> _YOUR ASSIGNMENT_: Please write out exactly the lines of the data below from the line holding "Click the Split Editor Right icon" through the line holding "This screenshot has height=819, width=1456.", and leave out the rest.

> _DATASET EXCERPTS_:
----------------------------------------
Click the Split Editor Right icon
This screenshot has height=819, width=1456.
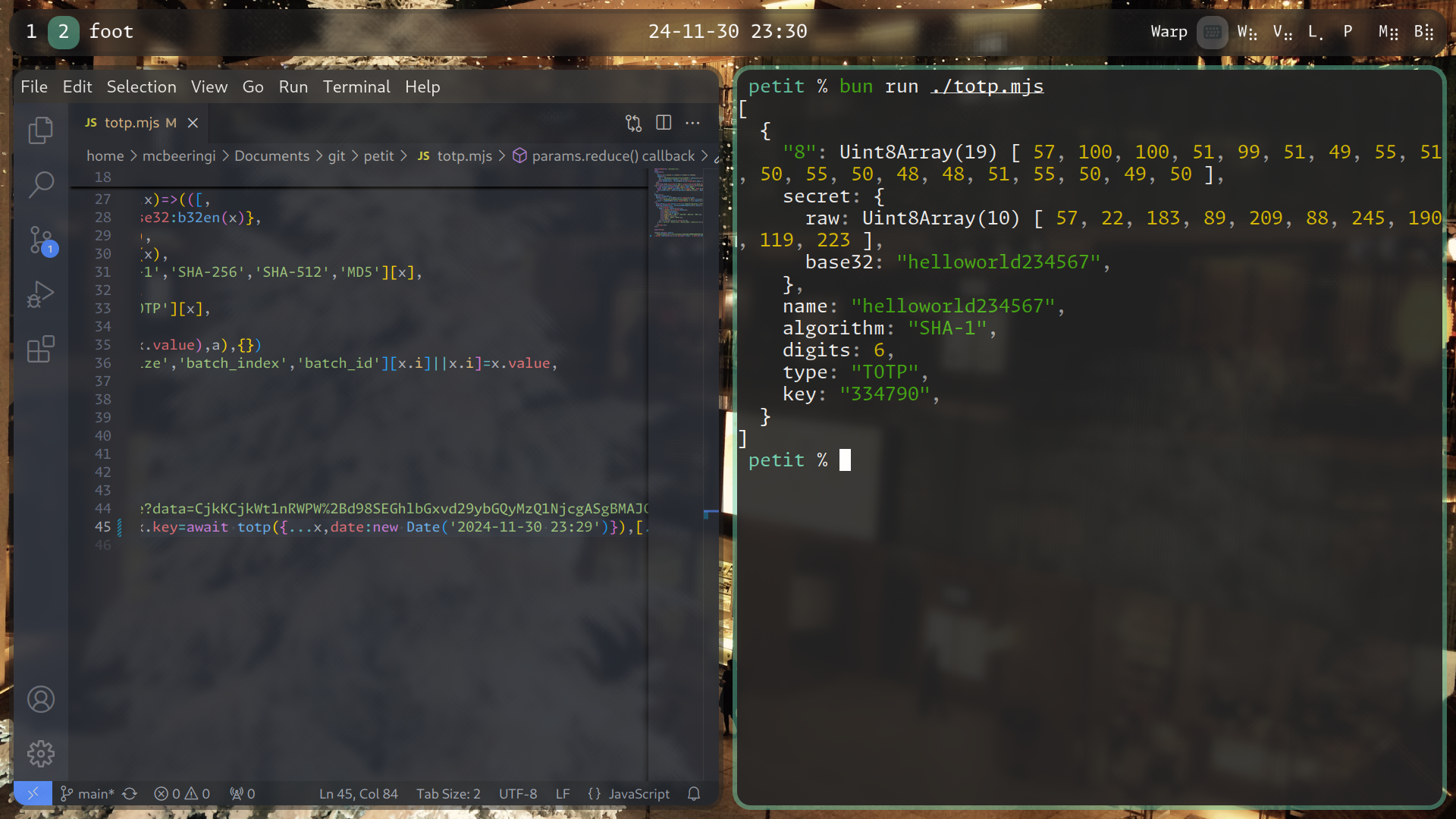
----------------------------------------
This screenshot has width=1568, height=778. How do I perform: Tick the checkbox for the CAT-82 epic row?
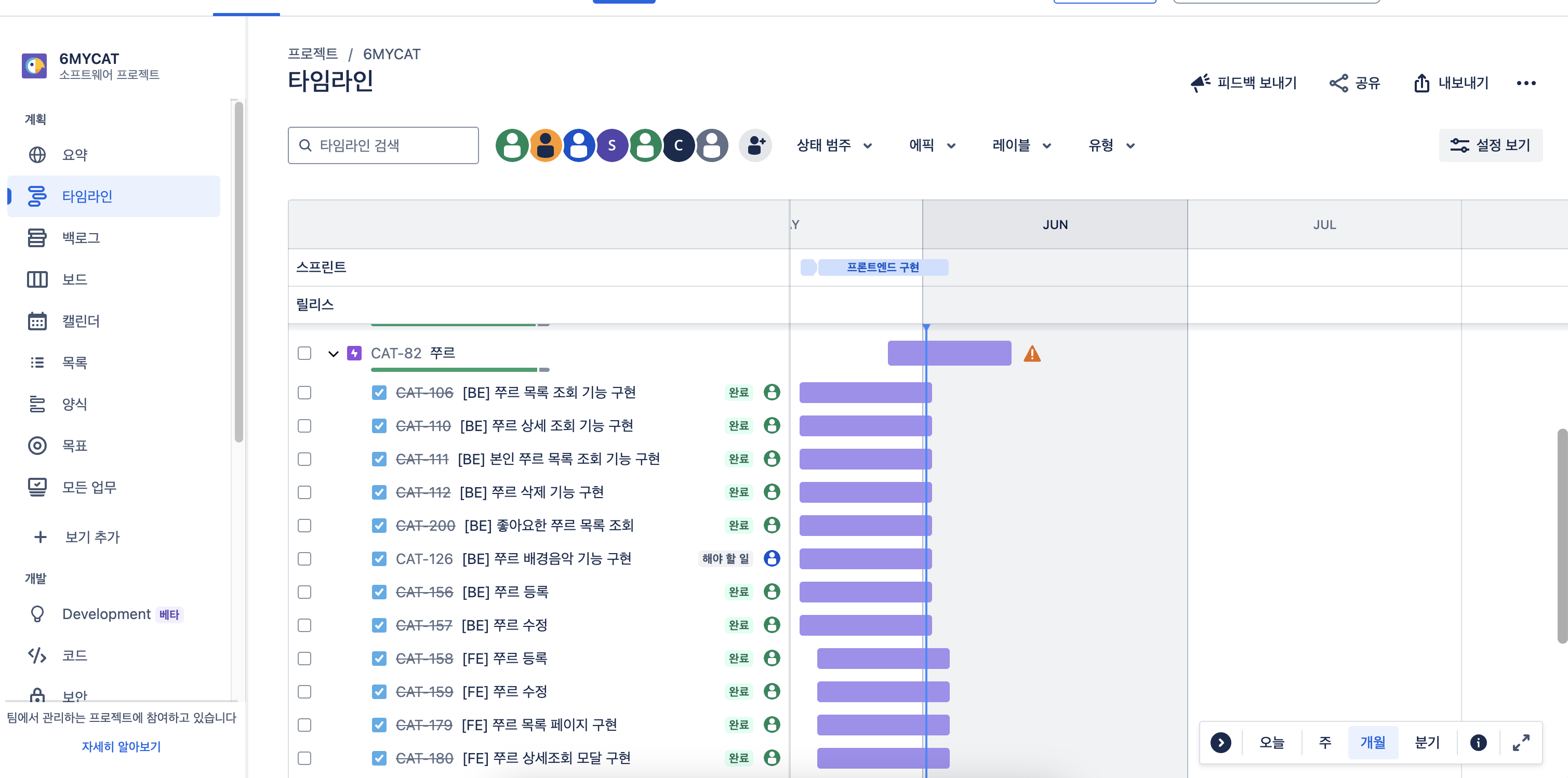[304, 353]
----------------------------------------
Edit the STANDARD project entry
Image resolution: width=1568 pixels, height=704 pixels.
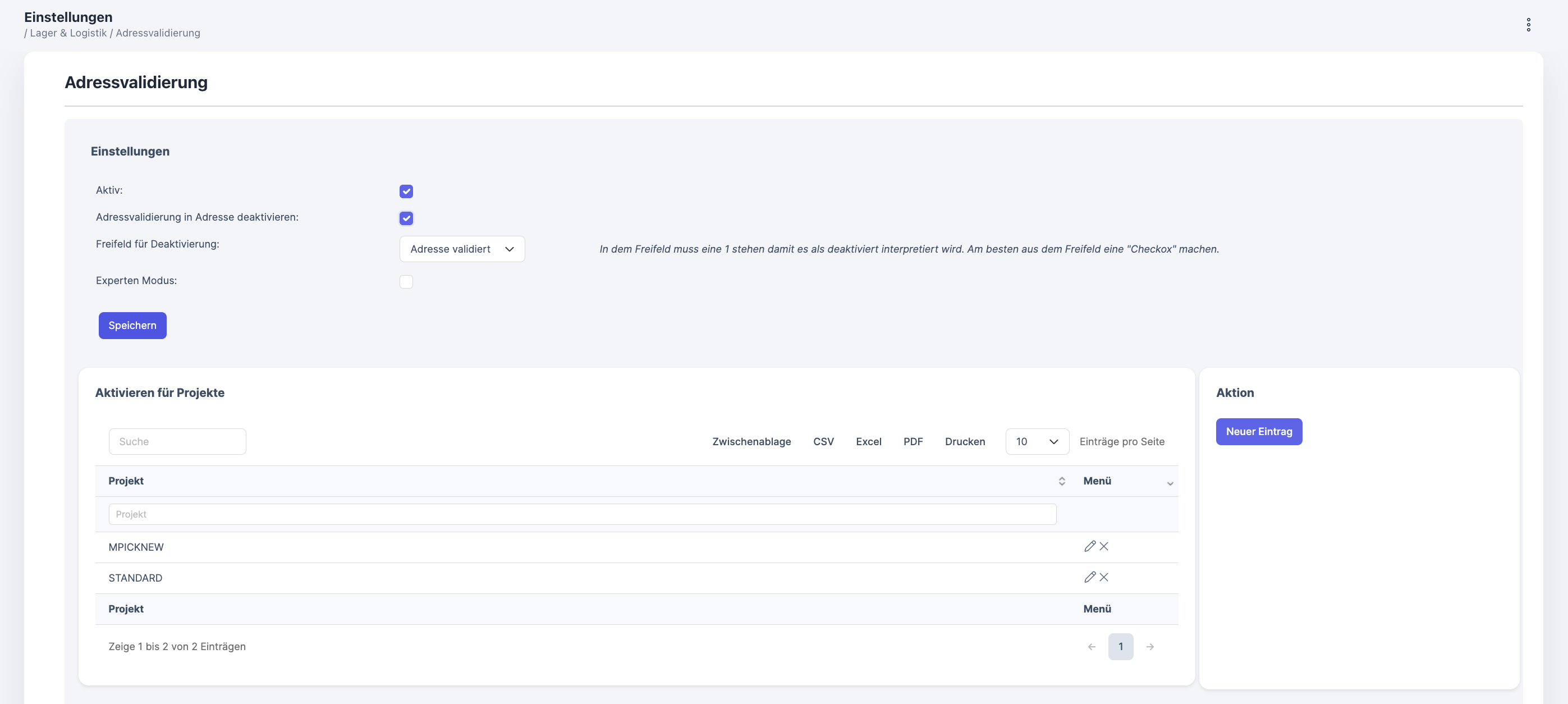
----------------------------------------
> _SOLUTION BELOW_:
Click the Split Editor Right icon
This screenshot has height=819, width=1456.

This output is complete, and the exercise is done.